Relevant Source Files

This document details the API endpoints available in the NI Compute (Subnet 27) RegisterAPI system. The API provides interfaces for allocating GPU resources, managing Docker containers, and retrieving information about available resources in the compute marketplace. For information about the overall resource management approach, see Resource Management.

The RegisterAPI runs as a FastAPI web service that exposes HTTP endpoints for client applications to interact with the compute subnet. It serves as the primary interface for allocating, deallocating, and checking the status of GPU resources.
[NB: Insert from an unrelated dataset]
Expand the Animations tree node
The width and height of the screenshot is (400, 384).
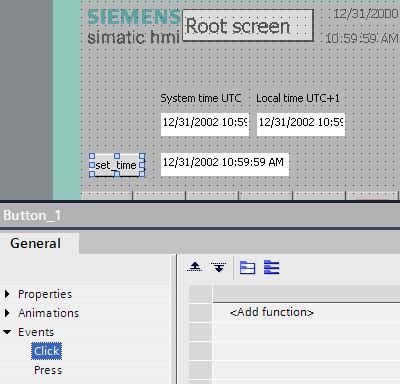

Sources: neurons/register_api.py:228-342

The RegisterAPI is implemented using FastAPI and follows a RESTful design pattern. It provides endpoints for different operations categorized by functionality.

flowchart TD
    subgraph "RegisterAPI"
        direction TB
        API["FastAPI Service"]
        
        subgraph "Allocation Endpoints"
            AE1["POST /service/allocate_spec"]
            AE2["POST /service/allocate_hotkey"]
            AE3["POST /service/deallocate"]
        end
        
        subgraph "Management Endpoints"
            ME1["POST /service/check_miner_status"]
            ME2["POST /service/restart_docker"]
            ME3["POST /service/pause_docker"]
            ME4["POST /service/unpause_docker"]
            ME5["POST /service/exchange_docker_key"]
        end
        
        subgraph "Resource Listing Endpoints"
            RL1["POST /list/allocations_sql"]
            RL2["POST /list/resources_sql"]
            RL3["POST /list/resources_wandb"]
            RL4["POST /list/count_all_gpus"]
            RL5["POST /list/count_all_by_model"]
            RL6["POST /list/all_runs"]
        end
        
        API --> AE1 & AE2 & AE3
        API --> ME1 & ME2 & ME3 & ME4 & ME5
        API --> RL1 & RL2 & RL3 & RL4 & RL5 & RL6
    end
    
    DB[(ComputeDb)] <-- "Store/Retrieve" --> API
    WS["WebSocket\n/connect"] <-- "Status updates" --> API
    Metagraph["Bittensor\nMetagraph"] <-- "Retrieve miner info" --> API
    Dendrite["Bittensor\nDendrite"] <-- "Communicate with miners" --> API
    WandB["Weights & Biases"] <-- "Resource metrics" --> API

Sources: neurons/register_api.py:344-377 , neurons/register_api.py:400-406

The API uses several data models to structure request and response data:

classDiagram
    class DeviceRequirement {
        +int cpu_count
        +str gpu_type
        +int gpu_size
        +int ram
        +int hard_disk
        +int timeline
    }
    
    class DockerRequirement {
        +str base_image
        +str ssh_key
        +str volume_path
        +str dockerfile
    }
    
    class Allocation {
        +str resource
        +str hotkey
        +str regkey
        +str ssh_ip
        +int ssh_port
        +str ssh_username
        +str ssh_password
        +str ssh_command
        +str ssh_key
        +str uuid_key
        +int miner_version
    }
    
    class Resource {
        +str hotkey
        +int cpu_count
        +str gpu_name
        +str gpu_capacity
        +int gpu_count
        +str ram
        +str hard_disk
        +str allocate_status
    }
    
    class ResourceQuery {
        +str gpu_name
        +int cpu_count_min
        +int cpu_count_max
        +float gpu_capacity_min
        +float gpu_capacity_max
        +float hard_disk_total_min
        +float hard_disk_total_max
        +float ram_total_min
        +float ram_total_max
    }
    
    class Response {
        +bool success
        +str message
        +dict data
    }

Sources: neurons/register_api.py:136-226

Allocates GPU resources based on hardware specifications.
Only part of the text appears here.